By: Jacob McCourt
I have a secret to share with you: I love game shows. When I was younger and my grandmother lived with us, there was always a television with Game Show Network playing (back when GSN actually played Game Shows). Since I just saw the Price is Right Live at Caesars Windsor this week (hence the picture with Todd Newton and the cast of the show), I started to look back at the “Golden Era of Game Shows” and what has changed. This is when I realized how much game shows have changed in the last 20 years, largely due to technology.
First and foremost, display technology has come a very long in the past twenty years. At the same time, game shows present a very particular problem. With studio lighting, most screens tended to get washed out and hard to see on cameras. Games like Wheel of Fortune, used illuminated trilons that were spun in order to make the letters easy to see.

● Input data
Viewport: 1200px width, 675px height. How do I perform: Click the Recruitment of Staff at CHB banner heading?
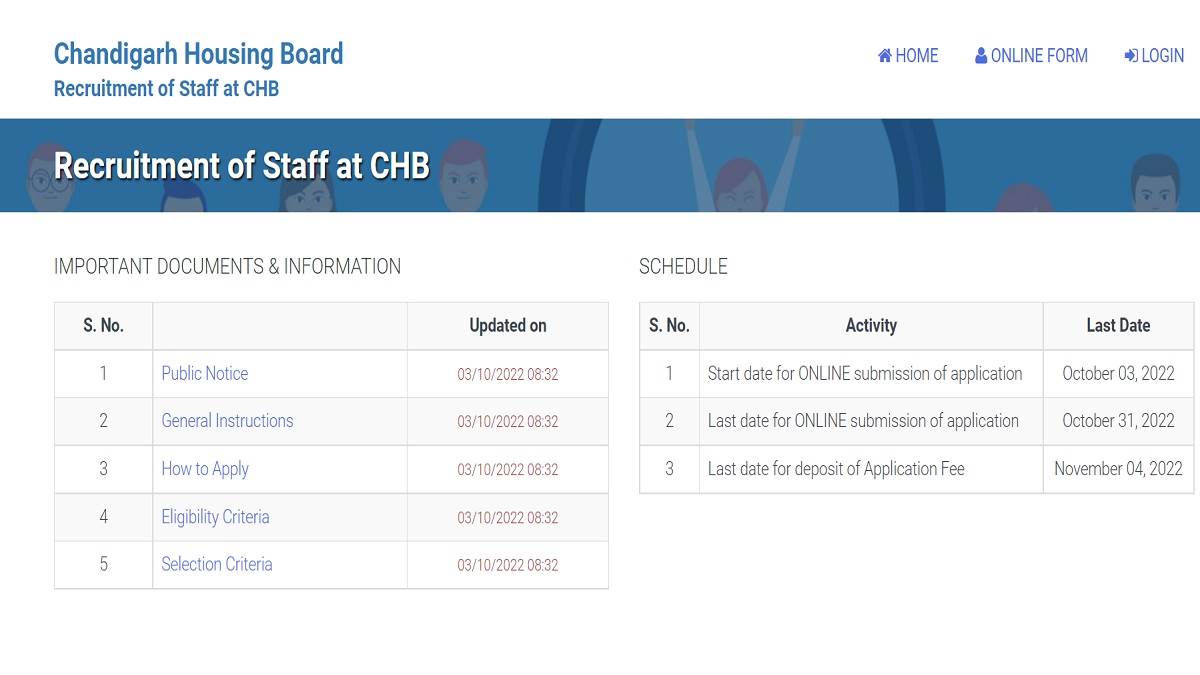click(242, 166)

● Task description
Rewrite the game show passage starting with "First and foremost, display" and going on through "easy to see.", changing "studio lighting" to "stage lighting".

● Exercise result
First and foremost, display technology has come a very long in the past twenty years. At the same time, game shows present a very particular problem. With stage lighting, most screens tended to get washed out and hard to see on cameras. Games like Wheel of Fortune, used illuminated trilons that were spun in order to make the letters easy to see.